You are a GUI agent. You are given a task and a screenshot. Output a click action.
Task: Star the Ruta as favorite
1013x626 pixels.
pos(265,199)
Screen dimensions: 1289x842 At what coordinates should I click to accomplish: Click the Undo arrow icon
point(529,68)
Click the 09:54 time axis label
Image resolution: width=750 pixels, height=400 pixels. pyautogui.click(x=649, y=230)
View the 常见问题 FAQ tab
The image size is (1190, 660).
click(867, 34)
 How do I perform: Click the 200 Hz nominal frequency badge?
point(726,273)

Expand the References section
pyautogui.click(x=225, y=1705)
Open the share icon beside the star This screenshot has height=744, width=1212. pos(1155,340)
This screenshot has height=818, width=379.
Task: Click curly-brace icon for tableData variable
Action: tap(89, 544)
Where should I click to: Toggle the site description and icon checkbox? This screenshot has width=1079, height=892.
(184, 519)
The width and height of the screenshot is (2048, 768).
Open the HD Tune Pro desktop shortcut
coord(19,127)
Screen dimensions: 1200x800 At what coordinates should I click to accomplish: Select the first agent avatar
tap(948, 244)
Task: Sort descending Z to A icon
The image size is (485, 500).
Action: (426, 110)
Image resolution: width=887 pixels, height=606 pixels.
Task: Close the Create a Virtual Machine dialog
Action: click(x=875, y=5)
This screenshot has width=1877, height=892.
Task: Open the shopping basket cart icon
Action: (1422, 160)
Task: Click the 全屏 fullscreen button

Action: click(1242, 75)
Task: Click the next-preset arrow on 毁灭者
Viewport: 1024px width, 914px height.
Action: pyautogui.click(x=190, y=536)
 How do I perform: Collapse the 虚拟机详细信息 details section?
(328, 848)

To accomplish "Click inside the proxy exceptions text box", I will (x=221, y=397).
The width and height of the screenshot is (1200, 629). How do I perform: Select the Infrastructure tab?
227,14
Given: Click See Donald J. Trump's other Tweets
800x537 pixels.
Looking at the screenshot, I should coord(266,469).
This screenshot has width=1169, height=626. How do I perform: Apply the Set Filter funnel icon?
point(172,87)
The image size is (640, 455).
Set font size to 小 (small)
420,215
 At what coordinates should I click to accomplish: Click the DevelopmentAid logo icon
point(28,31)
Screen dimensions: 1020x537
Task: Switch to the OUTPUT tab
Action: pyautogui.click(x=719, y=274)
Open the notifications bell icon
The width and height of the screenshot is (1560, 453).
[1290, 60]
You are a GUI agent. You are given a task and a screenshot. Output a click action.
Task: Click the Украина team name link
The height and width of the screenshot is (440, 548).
=-=-=-=-=
• **Task statement**: Each line from the one containing "The image size is (1190, 660)." down to the final line of the listing must appear in the answer exactly as written, and no other line may.

• **Response to this exercise**:
The image size is (1190, 660).
click(867, 34)
 How do I perform: Click the 200 Hz nominal frequency badge?
point(726,273)

Expand the References section
pyautogui.click(x=225, y=1705)
Open the share icon beside the star This screenshot has height=744, width=1212. pos(1155,340)
This screenshot has height=818, width=379.
Task: Click curly-brace icon for tableData variable
Action: tap(89, 544)
Where should I click to: Toggle the site description and icon checkbox? This screenshot has width=1079, height=892.
(184, 519)
The width and height of the screenshot is (2048, 768).
Open the HD Tune Pro desktop shortcut
coord(19,127)
Screen dimensions: 1200x800 At what coordinates should I click to accomplish: Select the first agent avatar
tap(948, 244)
Task: Sort descending Z to A icon
The image size is (485, 500).
Action: (426, 110)
Image resolution: width=887 pixels, height=606 pixels.
Task: Close the Create a Virtual Machine dialog
Action: click(x=875, y=5)
This screenshot has width=1877, height=892.
Task: Open the shopping basket cart icon
Action: (1422, 160)
Task: Click the 全屏 fullscreen button

Action: click(1242, 75)
Task: Click the next-preset arrow on 毁灭者
Viewport: 1024px width, 914px height.
Action: pyautogui.click(x=190, y=536)
 How do I perform: Collapse the 虚拟机详细信息 details section?
(328, 848)

To accomplish "Click inside the proxy exceptions text box", I will (x=221, y=397).
The width and height of the screenshot is (1200, 629). How do I perform: Select the Infrastructure tab?
227,14
Given: Click See Donald J. Trump's other Tweets
800x537 pixels.
Looking at the screenshot, I should coord(266,469).
This screenshot has width=1169, height=626. How do I perform: Apply the Set Filter funnel icon?
point(172,87)
The image size is (640, 455).
Set font size to 小 (small)
420,215
 At what coordinates should I click to accomplish: Click the DevelopmentAid logo icon
point(28,31)
Screen dimensions: 1020x537
Task: Switch to the OUTPUT tab
Action: pyautogui.click(x=719, y=274)
Open the notifications bell icon
The width and height of the screenshot is (1560, 453).
[1290, 60]
You are a GUI agent. You are given a task and a screenshot. Output a click action.
Task: Click the Украина team name link
The height and width of the screenshot is (440, 548).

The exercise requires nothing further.